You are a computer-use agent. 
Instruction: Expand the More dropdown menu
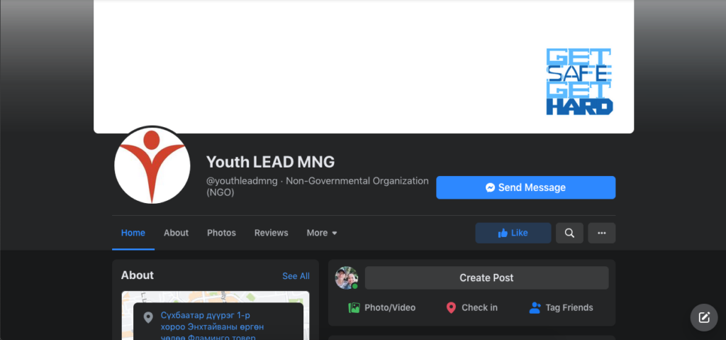click(321, 233)
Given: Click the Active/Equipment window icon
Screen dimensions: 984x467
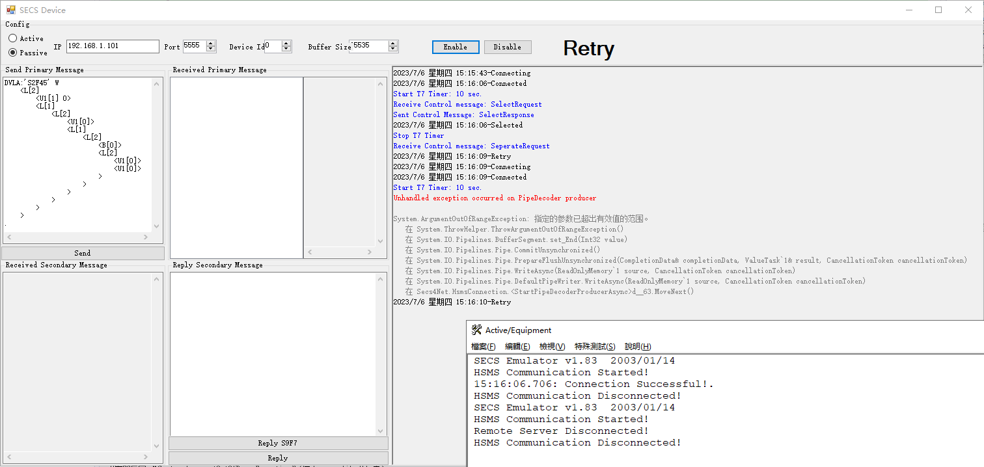Looking at the screenshot, I should [x=476, y=330].
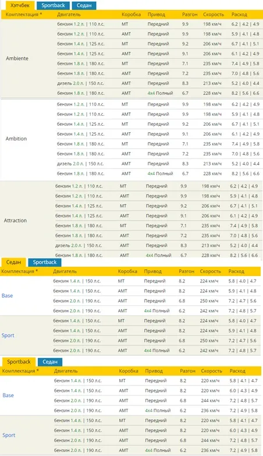Click the Скорость header in bottom Sportback table
263x456 pixels.
pyautogui.click(x=212, y=371)
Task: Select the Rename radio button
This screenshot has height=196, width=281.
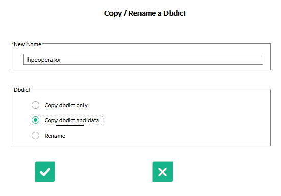Action: tap(35, 136)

■ ■ ■

Task details —
Retype the whole of the data verbatim. Skip every picture.

Your response —
You are a computer-use agent. 
Instruction: Expand the More dropdown menu
click(321, 233)
Given: Click the Active/Equipment window icon
Screen dimensions: 984x467
Looking at the screenshot, I should [x=476, y=330].
Click the Скорость header in bottom Sportback table
263x456 pixels.
pyautogui.click(x=212, y=371)
Task: Select the Rename radio button
This screenshot has height=196, width=281.
Action: tap(35, 136)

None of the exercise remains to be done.